Note that this tool is likely not getting any more changes and is in a stable state; if I make improvements it will be for a new tool from scratch
A tool for reading in Kaguyamanga pages and generating a resulting OCR JSON file
for a chapter, in addition to a master dictionary, using MS's Reader tool from their Cognitive Services. In particular, it uses the Read API, not the OCR or Recognize Text API (see here for the differences).
Note this is probably not the cleanest code or anything, and was kinda cobbled together to just work. Improvements to usability and less jankiness will come in the future (I swear). Furthermore, quality of the OCR is entirely dependant on MS's OCR. This just formats the results into useful forms.
Despite the name and the fact that it was written for https://guya.moe/, this will work fine for any image/manga/comic.
The main use case is to generate a JSON file containing all words found and their locations for a chapter (I'll refer to this as the "chapter" JSON) and a dictionary containing all words for that series and their respective locations, chapter and page wise (henceforth refered to as the "master" dictionary).

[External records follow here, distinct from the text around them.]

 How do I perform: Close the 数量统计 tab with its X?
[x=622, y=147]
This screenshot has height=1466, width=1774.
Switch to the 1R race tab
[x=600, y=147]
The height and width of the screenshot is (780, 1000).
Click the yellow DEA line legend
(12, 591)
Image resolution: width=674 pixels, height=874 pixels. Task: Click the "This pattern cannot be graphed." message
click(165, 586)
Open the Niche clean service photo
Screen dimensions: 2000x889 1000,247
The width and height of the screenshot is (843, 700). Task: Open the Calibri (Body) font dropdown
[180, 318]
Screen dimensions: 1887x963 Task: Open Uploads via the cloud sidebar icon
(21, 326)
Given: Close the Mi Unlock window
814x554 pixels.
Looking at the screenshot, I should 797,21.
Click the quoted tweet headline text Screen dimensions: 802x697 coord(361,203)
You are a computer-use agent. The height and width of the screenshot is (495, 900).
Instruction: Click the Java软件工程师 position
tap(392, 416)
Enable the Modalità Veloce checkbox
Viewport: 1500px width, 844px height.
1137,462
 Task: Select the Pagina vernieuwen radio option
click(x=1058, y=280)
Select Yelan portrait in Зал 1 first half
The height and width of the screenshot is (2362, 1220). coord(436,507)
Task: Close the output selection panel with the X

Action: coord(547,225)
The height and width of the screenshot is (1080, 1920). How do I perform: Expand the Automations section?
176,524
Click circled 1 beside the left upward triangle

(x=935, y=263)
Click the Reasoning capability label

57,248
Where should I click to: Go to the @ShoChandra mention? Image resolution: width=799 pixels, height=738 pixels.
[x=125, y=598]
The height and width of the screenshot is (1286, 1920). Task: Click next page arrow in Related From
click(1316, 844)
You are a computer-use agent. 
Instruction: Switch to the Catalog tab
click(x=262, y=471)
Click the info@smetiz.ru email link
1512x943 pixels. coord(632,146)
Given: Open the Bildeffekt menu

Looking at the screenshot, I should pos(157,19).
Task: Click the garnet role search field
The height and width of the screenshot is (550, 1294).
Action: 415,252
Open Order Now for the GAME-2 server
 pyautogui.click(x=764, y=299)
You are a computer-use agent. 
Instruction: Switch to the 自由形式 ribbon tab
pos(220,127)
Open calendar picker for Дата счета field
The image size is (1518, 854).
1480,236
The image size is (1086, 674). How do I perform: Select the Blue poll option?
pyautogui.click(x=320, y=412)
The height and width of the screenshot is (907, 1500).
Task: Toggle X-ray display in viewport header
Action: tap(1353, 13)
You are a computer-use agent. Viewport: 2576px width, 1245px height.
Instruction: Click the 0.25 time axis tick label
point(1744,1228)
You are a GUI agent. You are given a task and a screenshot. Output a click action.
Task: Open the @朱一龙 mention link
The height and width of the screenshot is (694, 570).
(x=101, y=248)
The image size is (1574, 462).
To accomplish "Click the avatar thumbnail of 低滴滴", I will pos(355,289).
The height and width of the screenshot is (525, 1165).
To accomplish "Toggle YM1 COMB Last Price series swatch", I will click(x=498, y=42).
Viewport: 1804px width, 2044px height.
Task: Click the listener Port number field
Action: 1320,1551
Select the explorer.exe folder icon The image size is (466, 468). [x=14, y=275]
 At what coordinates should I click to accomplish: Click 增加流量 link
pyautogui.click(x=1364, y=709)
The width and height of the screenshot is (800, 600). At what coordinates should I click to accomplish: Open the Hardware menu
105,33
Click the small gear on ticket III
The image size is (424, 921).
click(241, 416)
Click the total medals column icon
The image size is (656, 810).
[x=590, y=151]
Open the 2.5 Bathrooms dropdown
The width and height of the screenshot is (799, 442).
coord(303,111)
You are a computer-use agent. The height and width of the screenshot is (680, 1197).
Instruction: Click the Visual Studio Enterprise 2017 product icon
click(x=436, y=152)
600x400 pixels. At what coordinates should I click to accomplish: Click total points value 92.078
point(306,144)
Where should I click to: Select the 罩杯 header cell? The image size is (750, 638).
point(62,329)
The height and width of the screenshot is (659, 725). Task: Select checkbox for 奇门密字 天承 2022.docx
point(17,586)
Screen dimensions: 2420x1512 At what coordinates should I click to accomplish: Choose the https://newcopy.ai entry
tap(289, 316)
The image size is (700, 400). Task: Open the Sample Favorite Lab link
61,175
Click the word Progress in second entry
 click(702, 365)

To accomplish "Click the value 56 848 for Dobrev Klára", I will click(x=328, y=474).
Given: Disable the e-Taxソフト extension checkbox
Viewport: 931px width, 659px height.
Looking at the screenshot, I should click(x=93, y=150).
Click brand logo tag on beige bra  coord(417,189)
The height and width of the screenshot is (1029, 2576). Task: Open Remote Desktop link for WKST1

When fed a directory containing image files for a chapter, it'll output a chapter JSON (ie: chapter 1 gives 1.json
) and a master dictionary JSON (defaults to master_dictionary.json
in the same directory). See below for an example of the JSON format.
To build from source, clone and open the solution, then Publish. If you're using VS Studio, it should be fairly straightforward. If not, you can publish from command line using dotnet:
dotnet publish MangaReader.sln
To just use the latest release, download from Releases. Note that the most up-to-date version will always be from the repo, so cloning from that is probably preferable.
In both cases, you'll need to include a config.json file with the following structure in the same directory as the built program (where MangaReader.dll
is located):
{
"subscriptionKey": "your-microsoft-cognitive-key",
"personalEndpoint": "your-endpoint"
}
To run the program, you will need .NET Core, as well as an internet connection (or if you're running Cognitive off a Docker container, I suppose not).
Then, open a prompt in the release directory. To see a list of flags:
dotnet MangaReader.dll --help
To OCR a folder (representing a chapter), run the following:
dotnet MangaReader.dll -i "your/input/directory/folder" -c chapter_number -o "optional/output/json/file/path.json" -m "optional/output/master/dictionary/path.json"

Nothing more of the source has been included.